1. Defendant Wausau’s “Motion to Dismiss, or to the Extent Necessary, for Summary Judgment,” is treated as a Motion to Dismiss and is GRANTED in part and DENIED in part:

a. The court dismisses plaintiff Stephen Percoco’s complaint to the extent that it requests an accounting.

b. The court dismisses plaintiffs complaint to the extent that it requests a declaration of the parties’ precise financial entitlements.

2. The court declares that when the parties calculate their precise financial entitlements to one another, they must follow these guidelines:

a. As of June 30, 1989, Wausau was entitled to a lien of $138,390.11 on the judgment Percoco recovered in 1989 from Morse, Diesel, Inc. (the “Morse judgment”).
b. The amount of weekly workers’ compensation benefits against which Wausau may offset an “excess” (pursuant to G.L.c. 152, §10) must include G.L.c. 152 §34B Cost of Living Adjustments.

3.The court GRANTS plaintiffs Motion for Summary Judgment on the single issue of whether G.L.c. 152 §34B Cost of Living Adjustments are included in the workers’ compensation benefits against which Wausau may offset the “excess” of the third-party judgment.

Wausau is allowed to “offset” future workers’ compensation payments to Wausau against the so-called “excess” of the Morse judgment. G.L.c. 152 §15 defines “excess” as “the amount by which the gross sum received in payment for the injury [from the defendant in the third-party action] exceeds the compensation paid [by the workers’ compensation insurer] under this chapter. ” Section 15 recognizes thdinsurer’s right to offset future payments against this excess, although this right is spelled out more clearly in Richard v. Arsenault, 349 Mass. 521, 524-25 (1965).

The court also notes that its holding, below, that Percoco is collaterally estopped from disputing the amount of the lien to which Wausau was entitled, resolves the question that Percoco requested we refer to a higher court.
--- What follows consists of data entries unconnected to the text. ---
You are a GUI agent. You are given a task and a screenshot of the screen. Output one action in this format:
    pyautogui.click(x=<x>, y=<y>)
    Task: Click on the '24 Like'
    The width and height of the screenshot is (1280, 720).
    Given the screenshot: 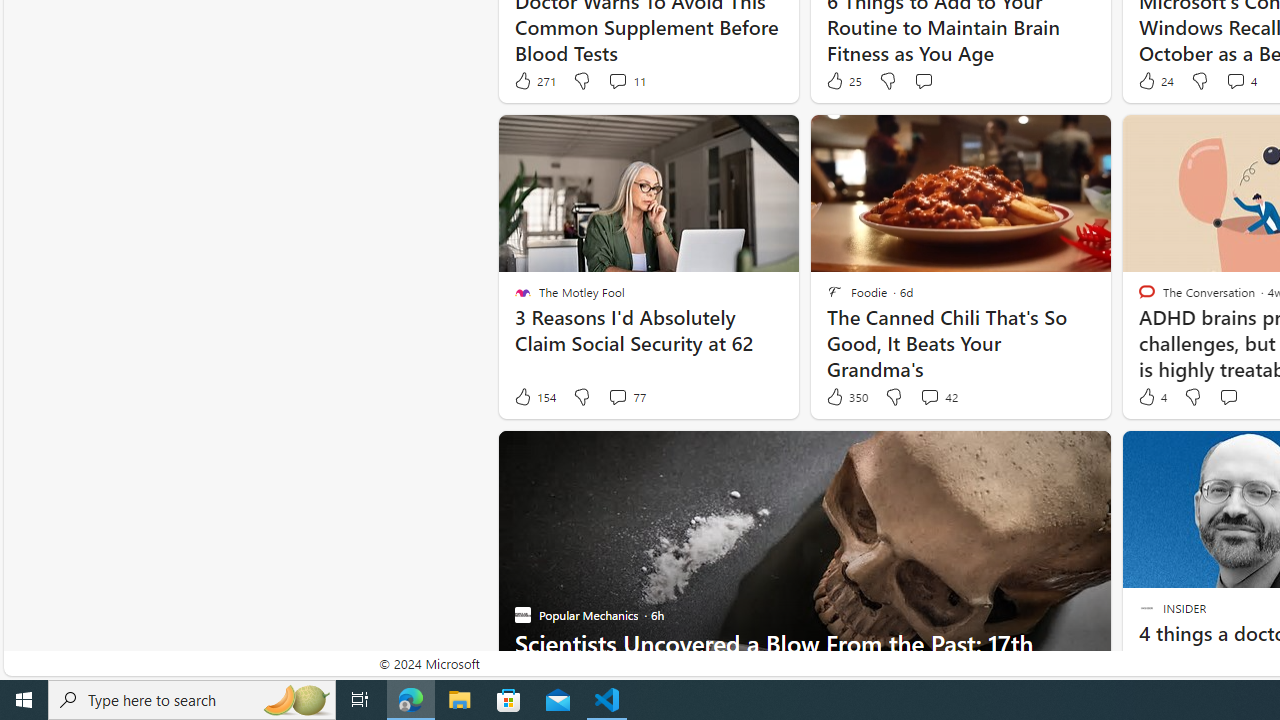 What is the action you would take?
    pyautogui.click(x=1154, y=80)
    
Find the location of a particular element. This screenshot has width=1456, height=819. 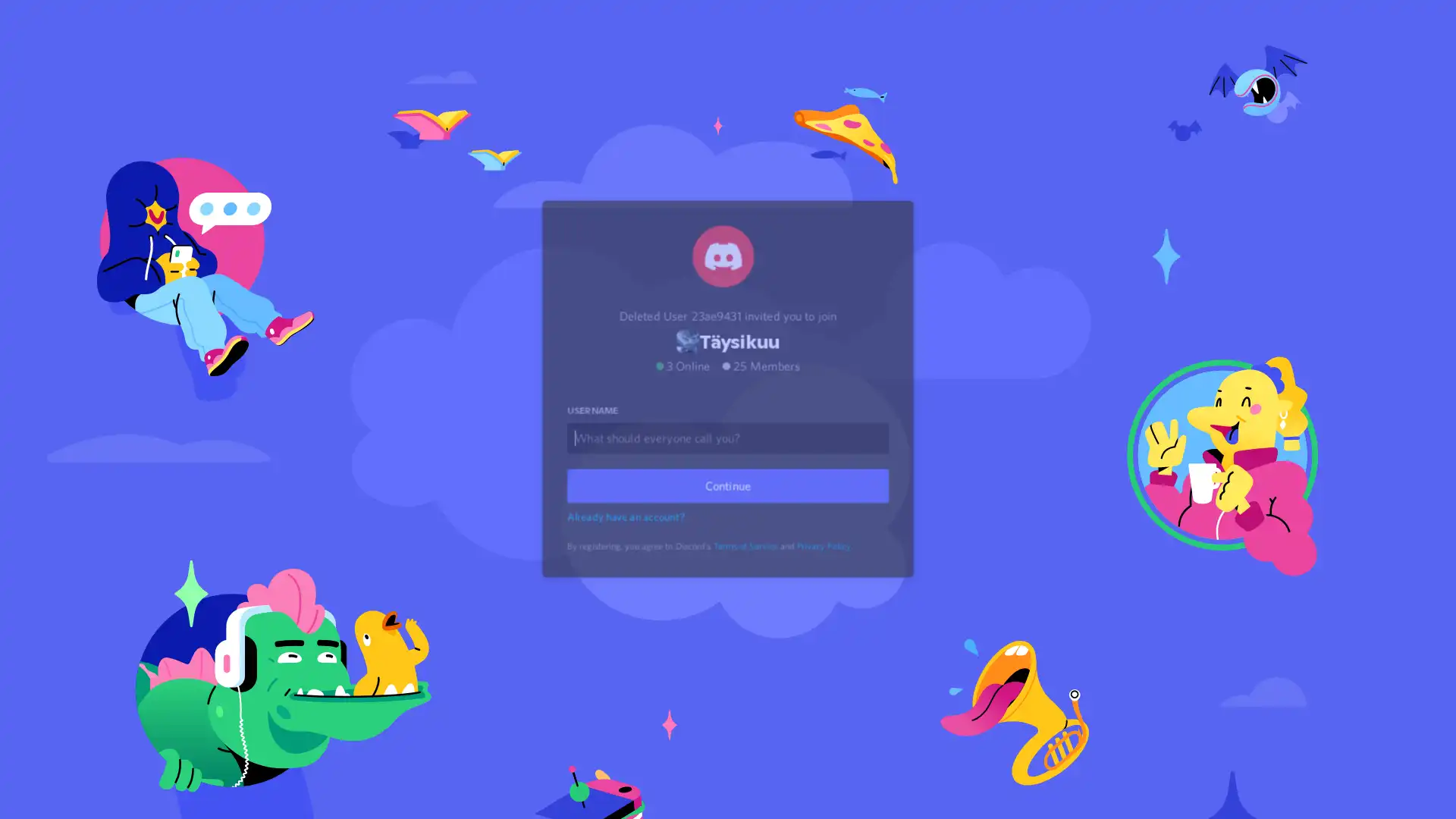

The parties have not, for example, submitted information to the court about the salary Percoco earned, while employed: about the COLA increases to which an injured worker with Percoco’s former salary may have been entitled in the years since 1981; or about the amount of money that has in fact changed hands between the parties to date.

Percoco objects to J. Hallisey’s figure on the following basis: “The fact that a Court ordered this money [$ 138,390.11] to be placed in escrow for the benefit ofWausau was not an assessment by such Court that Wausau was entitled to the whole of these monies.” This is a misreading of J. Hallisey’s order, which clearly states that $138,390.11 is to be paid to Wausau, rather than placed in escrow.

Moreover, Percoco argues by incorrect analogy to Gaeta v. National Fire Ins. Co. of Hartford, 410 Mass. 592 (1991). His reliance on that case is misplaced: in Gaeta, part of an employee’s third-party judgment was placed in escrow pending resolution of a dispute between a workers’ compensation insurer and the Massachusetts Insurers Insolvency Fund, over which entity was entitled to the money. In Percoco’s case, by contrast, there is no such conflict between two insurers over the distribution of the $ 138,390.11, and no other apparent reason J. Hallisey would have intended to make a merely temporary disposition of the money.